### What is being asked
Transcribe the line that contains "The width and" and every line after it to the end of the records, exactly and nothing else. Skip the pictures.

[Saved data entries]
*** Block opens ***

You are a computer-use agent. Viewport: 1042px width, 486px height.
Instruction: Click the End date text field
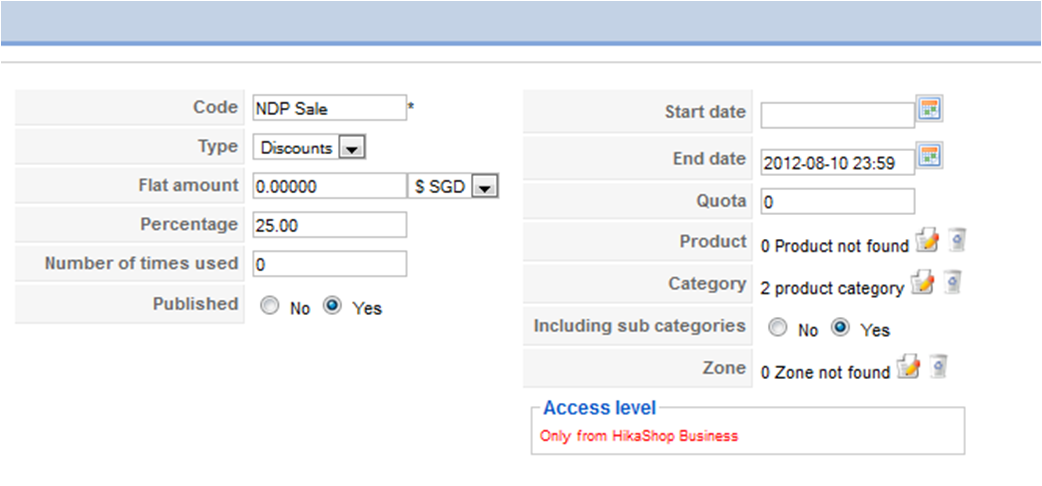(837, 161)
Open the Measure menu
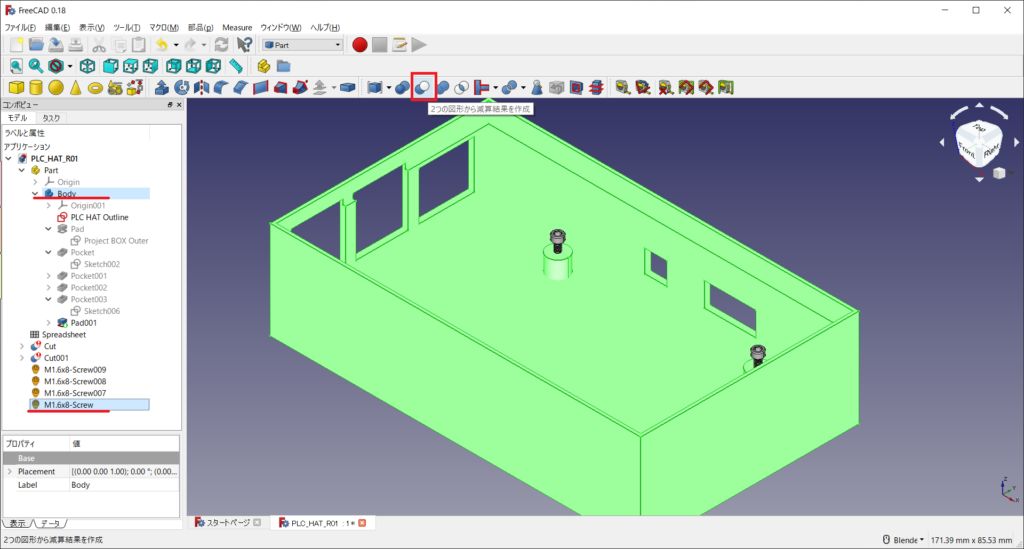 [237, 27]
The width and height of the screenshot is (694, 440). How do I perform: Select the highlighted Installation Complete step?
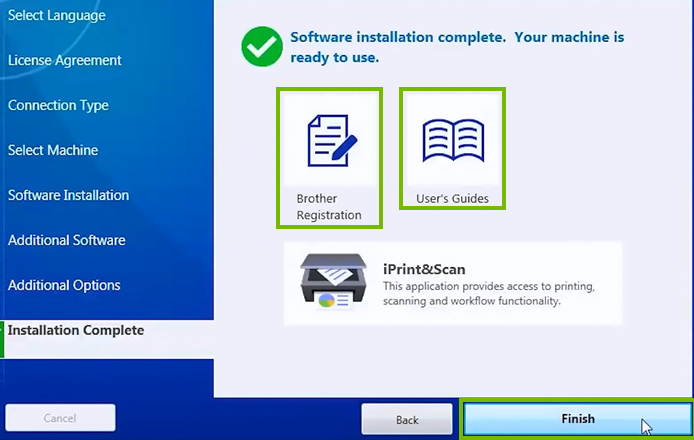tap(76, 330)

*** Block closes ***

### Output for this exercise
The width and height of the screenshot is (694, 440). How do I perform: Select the highlighted Installation Complete step?
tap(76, 330)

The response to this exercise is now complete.